What is Ethereum?

Created by Vitalik Buterin back in 2015, Ethereum is a global, open-source blockchain platform on which dApps (decentralised applications) operate. dApps are like regular mobile and web applications, except they utilise blockchain technology to function in a decentralised manner. In fact, Ethereum and its decentralised ecosystem can be described as a world computer that is impossible to shut down. Most DeFi (decentralised finance) dApps are currently running on Ethereum’s blockchain. These dApps take full advantage of Ethereum network’s smart contract capabilities.

What are smart contracts?

A smart contract is an agreement that has been encoded into the blockchain, making it practically impossible to be breached, reneged or forged. In the context of DeFi, smart contracts eliminate the middleman and allow dApps to operate in a truly decentralised manner. Smart contracts work on the “if this, then that” principle. As soon as a certain condition is fulfilled, the smart contract will execute a pre-programmed transaction. This guarantees that no transaction can be altered or tampered with in any way. All these transactional operations require the use of Ether.

What is Ether (ETH)?

Ether, also known as ETH, is the native currency of the Ethereum blockchain. Think of it as Bitcoin augmented with some extra features. ETH can be used as a store-of-value asset, as well as digital money – it can be sent to other wallets or can be used to purchase goods and services at certain vendors, very much like Bitcoin. In addition, ETH is the asset of choice used as the collateral that is underlying many DeFi applications today. The transparency and time-tested security of the Ethereum network provide a solid foundation for decentralised finance to function smoothly. ETH is used to pay the fees on the execution of smart contracts used by dApps. These fees are also known as gas.

What is gas?

All transactions and smart contract executions happening on the Ethereum blockchain require a small fee (gas) to be paid. Technically speaking, gas is the unit of measure on the amount of compute power required to execute any given operation or a smart contract. The amount of gas that is charged depends on the level of complexity of the operation and the overall workload capacity (demand) on the Ethereum network itself. Gas fees are denoted in gwei and are paid entirely in ETH.
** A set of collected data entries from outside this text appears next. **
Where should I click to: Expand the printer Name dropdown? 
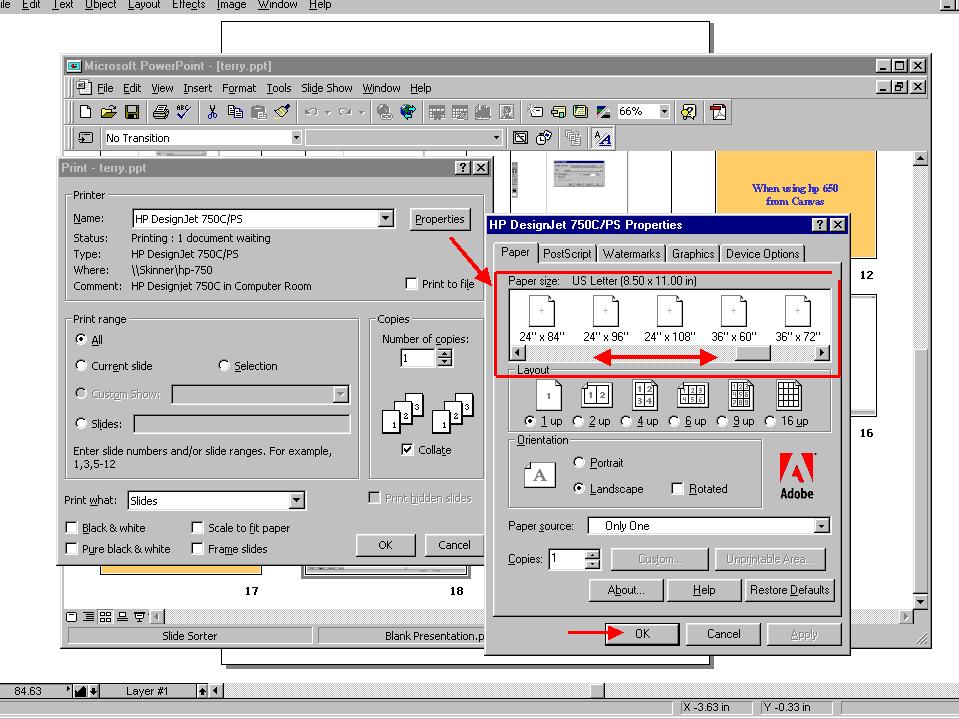click(x=386, y=219)
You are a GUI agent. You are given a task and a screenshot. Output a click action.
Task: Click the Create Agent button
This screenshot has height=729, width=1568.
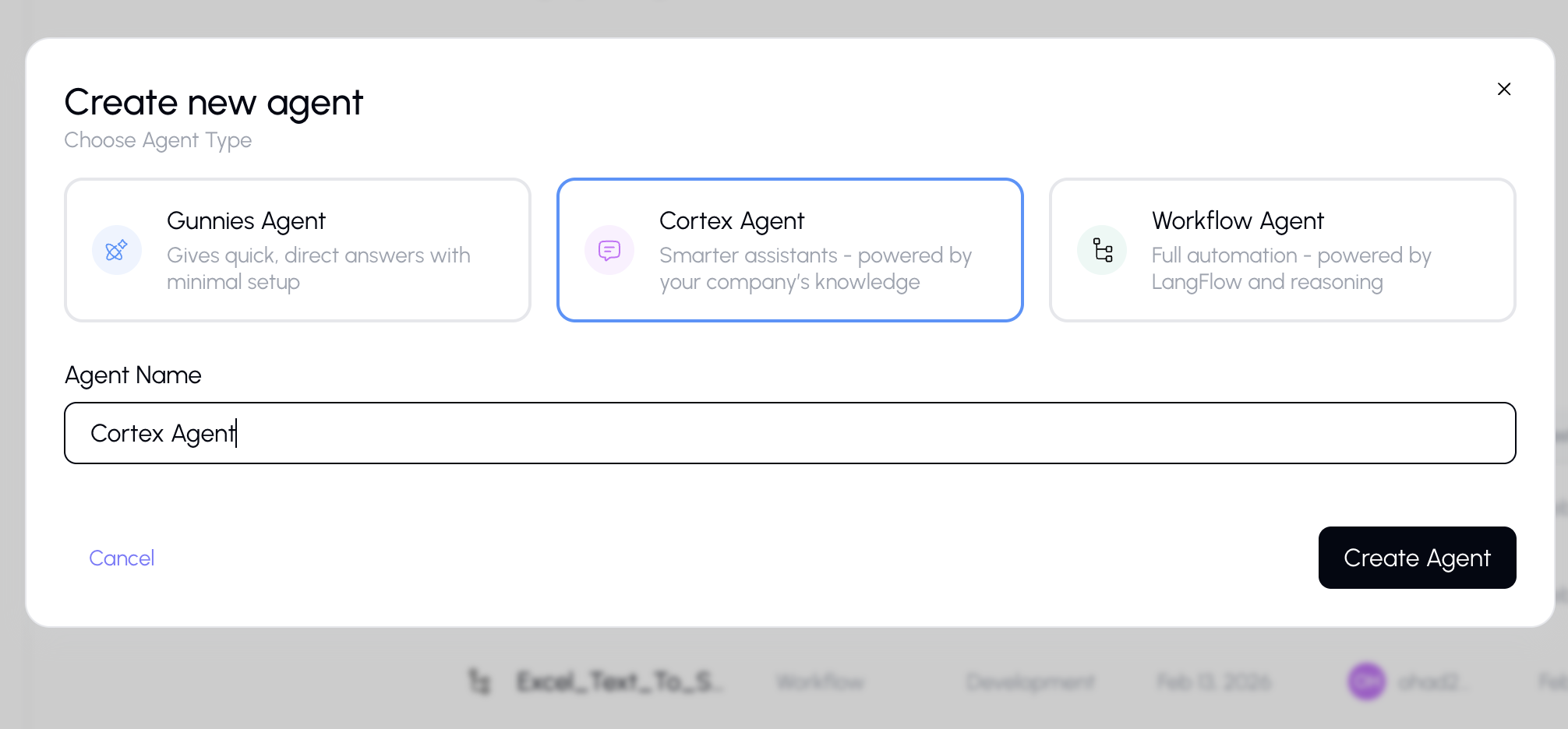pos(1417,558)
When the network demand gets too high, the Ethereum blockchain can become congested. In this case, Ethereum miners typically prioritise the validation of the transactions that are offering the highest gas fees. Users can set the amount of gas fees manually, but if set too low, the transaction will be queued and will possibly take longer to complete. As more and more people transact ETH or execute smart contracts on the Ethereum network, gas prices can increase dramatically. This is due to the still relatively limited amount of computing power on the network.  
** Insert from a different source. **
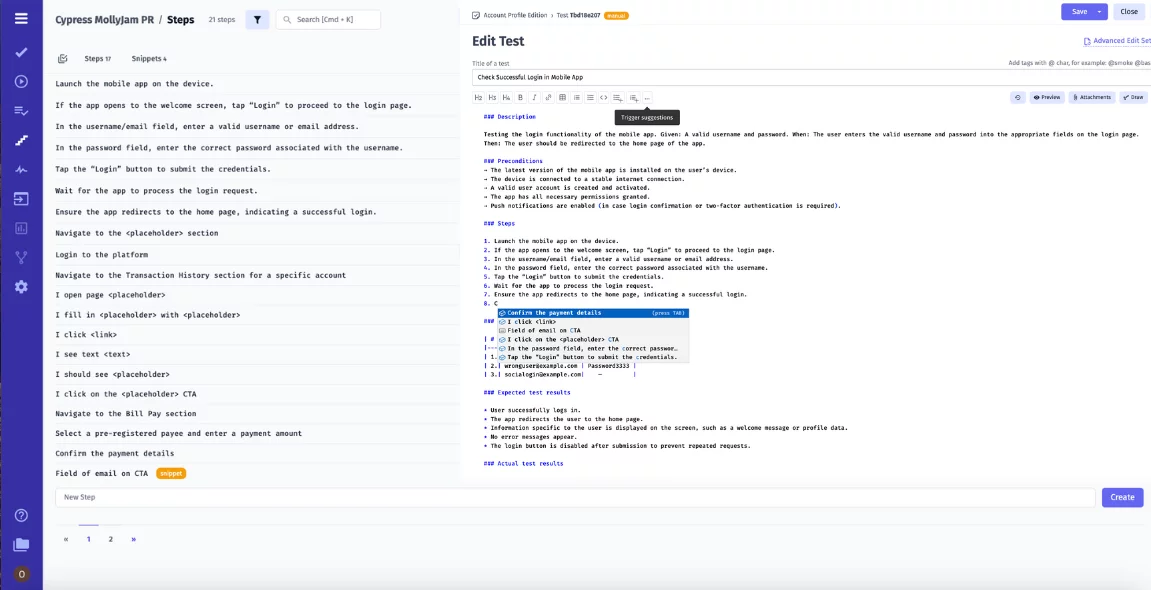Screen dimensions: 1151x590
Task: Insert a table using the table icon
Action: pos(562,97)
What is the future of Ethereum?

As Ethereum’s popularity keeps rising thanks to the growth of the DeFi ecosystem and the hype of NFT trading, the number of daily transactions keeps increasing, putting a strain on the Ethereum network’s capacity to handle them. Extreme gas fees during peak hours are a major issue regularly bemoaned by the DeFi and NFT communities. This has led to the breakout success of competing smart-contract-enabled blockchains such as Solana, Polkadot and Avalanche. These challengers are offering the same functionality at significantly faster transaction speeds and much lower fees compared to Ethereum. Unfortunately, these advantages usually come at the cost of less decentralisation compared to Ethereum’s network.

But all is definitely not lost for Ethereum, as major overhauls of its blockchain protocols are planned for 2022, including the long-awaited ETH 2.0 upgrade. This upgrade will finally introduce viable scaling features such as sharding and Beacon chain functionality. The Ethereum community is hoping that Ethereum 2.0 will finally deliver adequate scalability and, ultimately, low gas fees for all transactions on the global Ethereum network.